For nearly two decades the Thallein Ensemble has been an important feature of Birmingham Conservatoire’s concert activity.

Student-led, and naturally changing in membership as the years turn over, this versatile group explores a challenging range of contemporary music, performing under a variety of conductors, not all of them professionals. Daniele Rosina, at the helm for Friday’s latest concert, is an example of a gifted young director who has risen through the ranks and is now building a useful conducting career.

His programme was shrewdly constructed, all the works owing their stimulus to pre-existing material, and all composed by some of the greatest names of recent years.

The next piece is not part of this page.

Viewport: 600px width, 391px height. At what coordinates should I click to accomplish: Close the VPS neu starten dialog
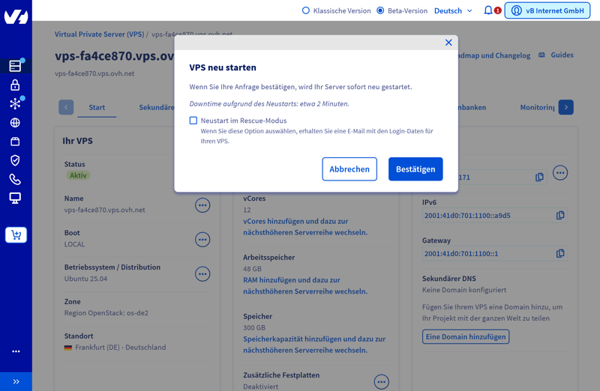point(449,43)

Though two of Pierre Boulez’ Improvisations sur Mallarme were announced, we were in fact given only the first – but we did hear it twice.

Having performed for Boulez himself earlier this year, Rosina and the Ensemble, together with soprano Suzanna Purkis delivered the piece with authority, Rosina unfolding its glittering percussion textures with patience and clarity, tricky rhythmic detail meticulously rehearsed, Purkis’ poised delivery conveying a wonderfully lyrical sense of line through wide-spanning intervals.

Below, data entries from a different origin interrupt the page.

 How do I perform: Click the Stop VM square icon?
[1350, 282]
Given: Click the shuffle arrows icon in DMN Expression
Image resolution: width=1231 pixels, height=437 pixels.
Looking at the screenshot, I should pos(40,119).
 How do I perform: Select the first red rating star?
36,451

The gentle, melancholy atmosphere of Thomas Ades’ The Origin of the Harp was beautifully evoked through Rosina’s instinctive sense of pace and colour. The tired old gong-in-the-water gag apart, Ades paints some uniquely imaginative sounds.

Two transcriptions of baroque composers, Ades transcribing Couperin, Luciano Berio Purcell, made a spirited interlude, almost like a scherzo within this quasi-symphony of a structure, before Berio’s Folk Songs made a spectacular finale.

Four talented vocal soloists took the place of the one dedicatee, but in her contributions, the amazingly versatile Purkis could almost have been the reincarnation of that virtuosic Cathy Berberian.